Segment Open

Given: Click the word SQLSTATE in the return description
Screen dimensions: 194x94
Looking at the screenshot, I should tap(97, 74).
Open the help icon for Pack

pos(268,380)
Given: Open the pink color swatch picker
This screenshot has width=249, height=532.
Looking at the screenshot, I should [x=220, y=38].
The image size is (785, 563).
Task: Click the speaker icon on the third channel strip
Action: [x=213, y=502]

Segment Closed

> **Aim of the task**
Restate the material word for word, keeping every line intact.

> **Solution for this task**
Given: Click the word SQLSTATE in the return description
Screen dimensions: 194x94
Looking at the screenshot, I should tap(97, 74).
Open the help icon for Pack

pos(268,380)
Given: Open the pink color swatch picker
This screenshot has width=249, height=532.
Looking at the screenshot, I should [x=220, y=38].
The image size is (785, 563).
Task: Click the speaker icon on the third channel strip
Action: [x=213, y=502]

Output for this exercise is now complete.